The effect of the Trump tariffs

Although designed to protect American jobs, the new Trump tariffs will have
consequences wider than those intended. The tariff on imported large
residential washing machines is to be 20% on the first 1.2m machines imported,
and then 50% on those above that number. These tariffs will decline to 15%
and 40% respectively in the 4th year. This is designed to protect US companies
such as Whirlpool, but it means that domestic US consumers will have to pay
more for their washing machines because rival products made by Samsung
Electronics and LG electronics will rise in price. It could also hit sales at Sears,
which outsources its Kenmore brand to LG factories.

The tariff on solar panels is to be 30% in the first year, declining to 15% by the
4th year. This will undoubtedly hit America’s booming solar energy industry by
raising its costs. It could add $750 to the cost of fitting out a house, and the
Solar Energy Industries Association estimates it could cost 23,000 US jobs.
Crucially, it will also slow down America’s switch from coal and oil to alternative
and cleaner energy sources. The rapid decline in solar energy costs has been
one of the factors in driving the US to rely more and more on less-polluting
energy generation, and the solar panel tariff will set that back.

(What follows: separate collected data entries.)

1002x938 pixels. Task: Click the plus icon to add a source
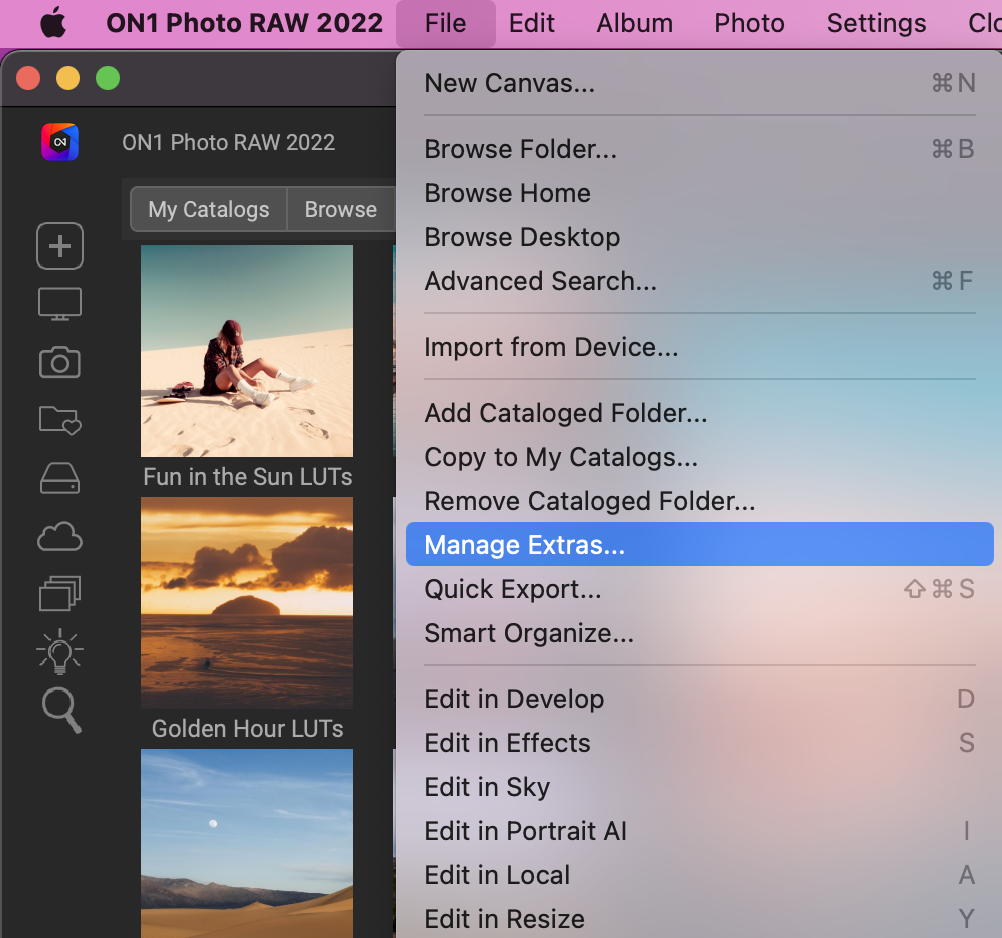click(59, 246)
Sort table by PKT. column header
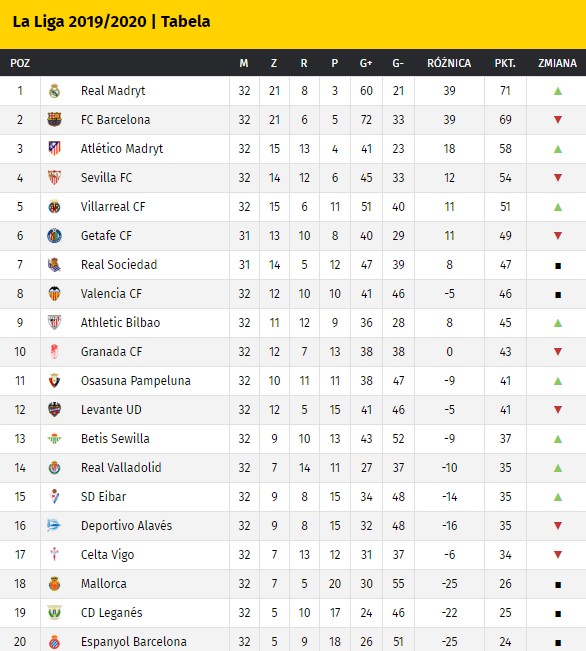 tap(505, 63)
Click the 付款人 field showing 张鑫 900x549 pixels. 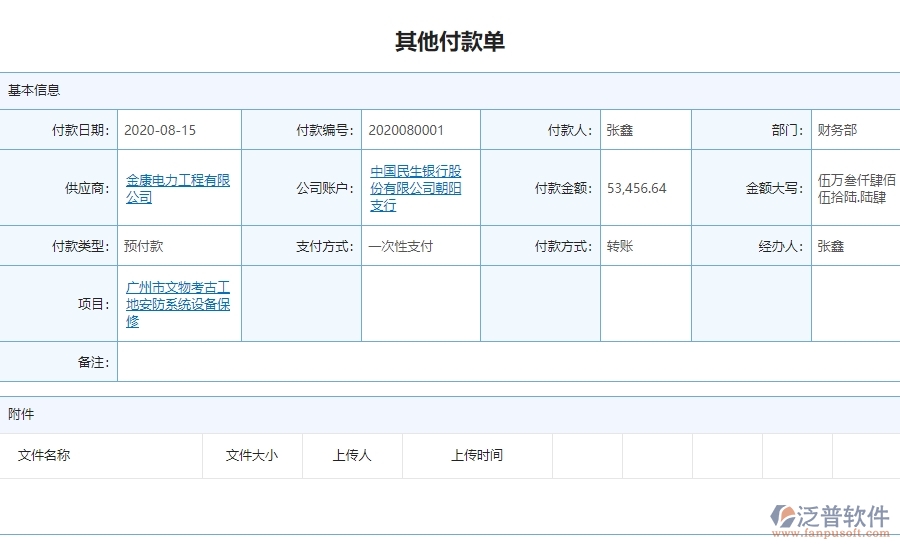point(620,130)
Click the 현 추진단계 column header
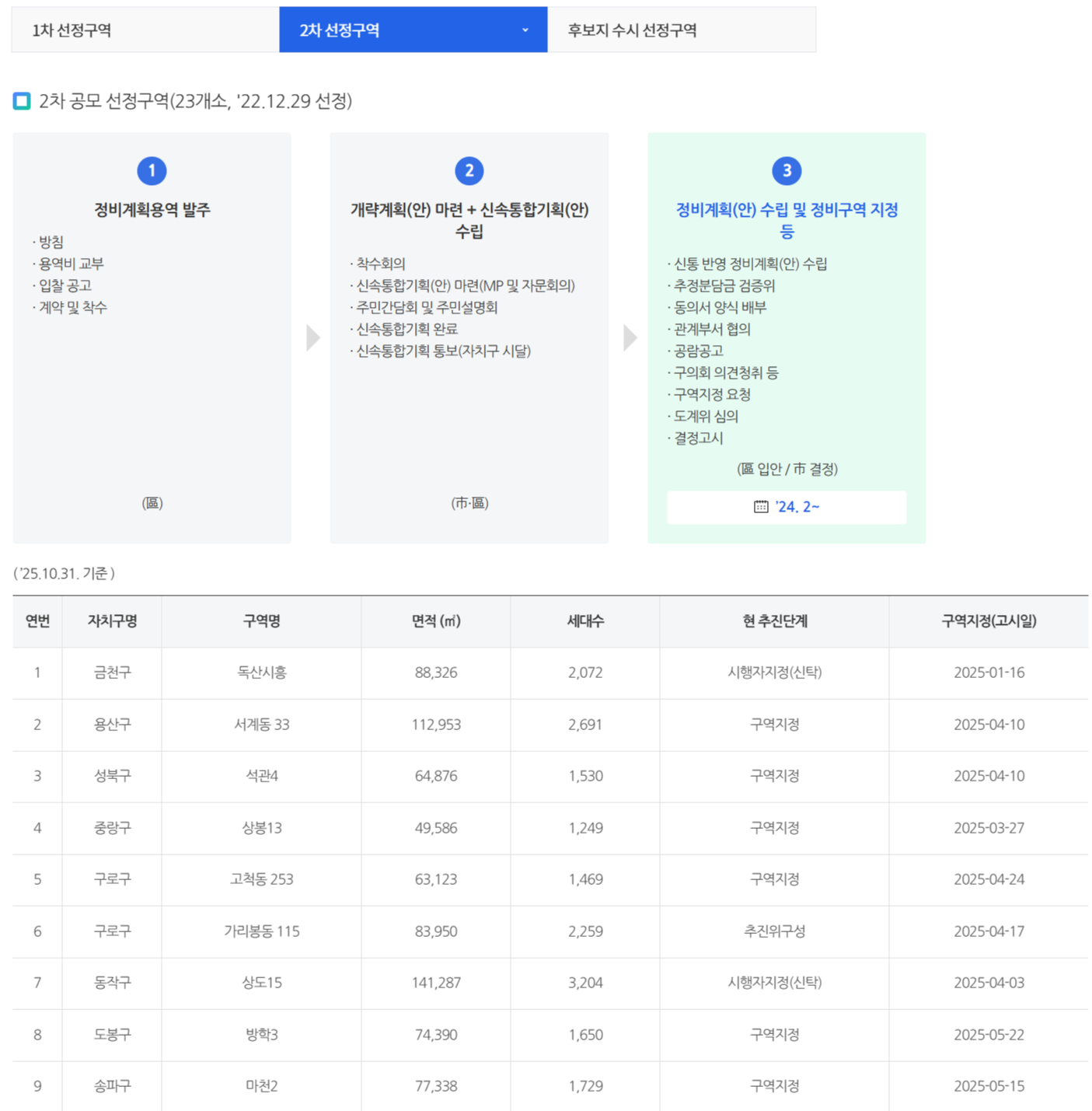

In the affected countries, China and South Korea, there will be job losses as an
important export market raises barriers against their goods.

The higher costs to hard-hit American households and the threatened job
losses there are not what the tariffs were intended to achieve. On a wider level,
they raise the prospect of retaliation and a trade war that will cut trade and
economic growth worldwide. The tariffs are not good news.